Du devenir à l’à-venir

Le paradoxe du futur postérieur…

Fantasme de l’immortalité : le futur se transforme et, d’un temps du devenir, mute dans celui d’un à-venir, suite de lieux-moments dont on a tout à craindre.

La paranoïa, dont les caméras de surveillance ne sont que le symptôme le plus visible, devient consubstantielle de l’immortalité. La psychopathologie d’aujourd’hui sera la norme de demain. La condition du bonheur durable sera dans la permanence de l’insécurité et du du contrôle.

Se souvenant certainement de Galilée qui avait annoncé que les lois de la nature pouvaient s’écrire sous forme d’équation mathématique, l’humain compte et fait des statistiques : le monde s’est fait nombre ! (*)

D’outils au service de l’humain lui permettant de vérifier qu’il était bien sur le chemin de la réalisation de ses rêves, la statistique se transforme en révélateur du Réel, en indicateur des risques qu’il lui faudra éviter. Désormais premiers, les algorithmes dispensent d’une épistémologie.
Je ne parlerai pas ici de la scotomisation à l’œuvre pour « écarter » tous les risques qui pourraient aller contre l’idéologie utilitariste et l’économie néolibérale, mais on peut analyser le brexit, l’élection de Donald Trump, la montée des populismes, etc. tous ces mouvements que les sondages ne voient pas, comme des réactions populaires à cette scotomisation.

Les rêves se sont évanouis devant le marketing qui cherche à gagner des parts de marché sur le temps du sommeil, en le faisant dormir debout.

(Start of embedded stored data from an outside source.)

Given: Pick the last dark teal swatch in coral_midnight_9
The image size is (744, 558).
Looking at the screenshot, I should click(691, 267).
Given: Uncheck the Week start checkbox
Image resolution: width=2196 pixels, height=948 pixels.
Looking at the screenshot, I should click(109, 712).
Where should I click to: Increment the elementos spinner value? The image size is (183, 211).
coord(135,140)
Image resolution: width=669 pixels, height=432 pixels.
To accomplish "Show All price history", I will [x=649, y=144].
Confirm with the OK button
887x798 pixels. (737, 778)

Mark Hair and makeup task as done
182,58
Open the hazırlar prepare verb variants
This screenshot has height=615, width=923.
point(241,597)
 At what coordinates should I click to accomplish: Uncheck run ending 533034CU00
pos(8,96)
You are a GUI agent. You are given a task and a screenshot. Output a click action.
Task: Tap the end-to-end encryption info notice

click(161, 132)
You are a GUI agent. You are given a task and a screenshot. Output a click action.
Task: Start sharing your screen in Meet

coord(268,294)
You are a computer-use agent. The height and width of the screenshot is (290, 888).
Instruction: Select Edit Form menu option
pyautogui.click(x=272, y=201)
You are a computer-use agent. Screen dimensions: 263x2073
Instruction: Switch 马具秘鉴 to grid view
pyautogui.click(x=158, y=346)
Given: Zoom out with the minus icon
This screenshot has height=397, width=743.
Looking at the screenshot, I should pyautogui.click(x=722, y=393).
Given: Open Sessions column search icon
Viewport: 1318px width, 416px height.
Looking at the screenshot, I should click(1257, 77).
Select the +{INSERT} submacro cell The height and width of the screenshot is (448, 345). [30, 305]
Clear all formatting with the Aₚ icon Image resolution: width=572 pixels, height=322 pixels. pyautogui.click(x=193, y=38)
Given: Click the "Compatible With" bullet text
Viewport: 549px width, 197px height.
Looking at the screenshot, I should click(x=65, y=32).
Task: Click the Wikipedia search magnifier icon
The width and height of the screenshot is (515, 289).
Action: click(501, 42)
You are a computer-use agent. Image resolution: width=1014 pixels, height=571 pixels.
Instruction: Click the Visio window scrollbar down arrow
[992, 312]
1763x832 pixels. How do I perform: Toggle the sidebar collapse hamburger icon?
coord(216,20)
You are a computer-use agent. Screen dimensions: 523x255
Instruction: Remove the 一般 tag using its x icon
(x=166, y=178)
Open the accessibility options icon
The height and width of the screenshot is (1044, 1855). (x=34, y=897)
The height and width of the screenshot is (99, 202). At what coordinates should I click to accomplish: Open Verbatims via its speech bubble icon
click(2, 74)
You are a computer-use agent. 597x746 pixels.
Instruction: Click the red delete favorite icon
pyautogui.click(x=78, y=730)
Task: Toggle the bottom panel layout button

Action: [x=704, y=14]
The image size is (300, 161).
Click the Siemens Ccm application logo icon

Plus d’individuation dans la communauté d’un devenir, mais prolétarisation des individus dans l’à-venir fantasmé. Paranoïa qui rejoint la « honte prométhéenne » annoncée par Günther Anders ? Qu’est-ce qu’un Narcisse blessé dans l’éternité de son immortalité ?

(*) sur l’émergence de la statistique, voir le livre d’Olivier Rey, Quand le monde s’est fait nombre, 2016, Paris, Stock.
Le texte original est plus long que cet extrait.